::: DATA SUPPLIED :::

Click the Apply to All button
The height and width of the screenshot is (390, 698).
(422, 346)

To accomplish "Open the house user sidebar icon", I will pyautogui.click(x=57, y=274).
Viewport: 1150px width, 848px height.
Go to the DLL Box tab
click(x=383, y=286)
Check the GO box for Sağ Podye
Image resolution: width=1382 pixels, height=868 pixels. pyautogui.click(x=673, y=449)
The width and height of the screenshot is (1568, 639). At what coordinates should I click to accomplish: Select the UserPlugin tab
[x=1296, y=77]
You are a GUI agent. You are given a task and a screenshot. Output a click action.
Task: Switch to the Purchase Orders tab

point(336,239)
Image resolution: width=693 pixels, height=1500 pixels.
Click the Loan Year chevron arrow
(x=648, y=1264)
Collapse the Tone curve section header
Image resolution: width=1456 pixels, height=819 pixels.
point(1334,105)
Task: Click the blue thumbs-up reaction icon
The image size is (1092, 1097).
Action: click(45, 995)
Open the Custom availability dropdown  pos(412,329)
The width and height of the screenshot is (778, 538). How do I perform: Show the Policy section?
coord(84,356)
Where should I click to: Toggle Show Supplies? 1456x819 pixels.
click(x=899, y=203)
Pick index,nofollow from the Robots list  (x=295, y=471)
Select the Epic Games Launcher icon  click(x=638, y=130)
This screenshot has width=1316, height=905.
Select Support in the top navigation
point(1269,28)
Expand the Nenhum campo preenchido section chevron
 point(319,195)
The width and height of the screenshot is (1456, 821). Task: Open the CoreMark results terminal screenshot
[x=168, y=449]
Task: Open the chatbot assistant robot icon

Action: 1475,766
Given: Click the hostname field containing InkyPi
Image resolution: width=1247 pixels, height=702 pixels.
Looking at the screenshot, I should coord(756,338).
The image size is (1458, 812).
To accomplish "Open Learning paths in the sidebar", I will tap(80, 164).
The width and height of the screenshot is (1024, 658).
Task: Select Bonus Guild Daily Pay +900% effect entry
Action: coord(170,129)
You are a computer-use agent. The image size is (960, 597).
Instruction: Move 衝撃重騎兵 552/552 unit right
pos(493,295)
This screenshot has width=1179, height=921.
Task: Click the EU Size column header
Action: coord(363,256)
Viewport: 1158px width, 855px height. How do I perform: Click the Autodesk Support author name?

:::

■ **TASK PROMPT**:
Reproduce the rows above word for word, from the very first line down through the line containing "Action: 1475,766", including that line.

■ **ANSWER TO THE TASK**:
Click the Apply to All button
The height and width of the screenshot is (390, 698).
(422, 346)

To accomplish "Open the house user sidebar icon", I will pyautogui.click(x=57, y=274).
Viewport: 1150px width, 848px height.
Go to the DLL Box tab
click(x=383, y=286)
Check the GO box for Sağ Podye
Image resolution: width=1382 pixels, height=868 pixels. pyautogui.click(x=673, y=449)
The width and height of the screenshot is (1568, 639). At what coordinates should I click to accomplish: Select the UserPlugin tab
[x=1296, y=77]
You are a GUI agent. You are given a task and a screenshot. Output a click action.
Task: Switch to the Purchase Orders tab

point(336,239)
Image resolution: width=693 pixels, height=1500 pixels.
Click the Loan Year chevron arrow
(x=648, y=1264)
Collapse the Tone curve section header
Image resolution: width=1456 pixels, height=819 pixels.
point(1334,105)
Task: Click the blue thumbs-up reaction icon
The image size is (1092, 1097).
Action: click(45, 995)
Open the Custom availability dropdown  pos(412,329)
The width and height of the screenshot is (778, 538). How do I perform: Show the Policy section?
coord(84,356)
Where should I click to: Toggle Show Supplies? 1456x819 pixels.
click(x=899, y=203)
Pick index,nofollow from the Robots list  (x=295, y=471)
Select the Epic Games Launcher icon  click(x=638, y=130)
This screenshot has width=1316, height=905.
Select Support in the top navigation
point(1269,28)
Expand the Nenhum campo preenchido section chevron
 point(319,195)
The width and height of the screenshot is (1456, 821). Task: Open the CoreMark results terminal screenshot
[x=168, y=449]
Task: Open the chatbot assistant robot icon

Action: 1475,766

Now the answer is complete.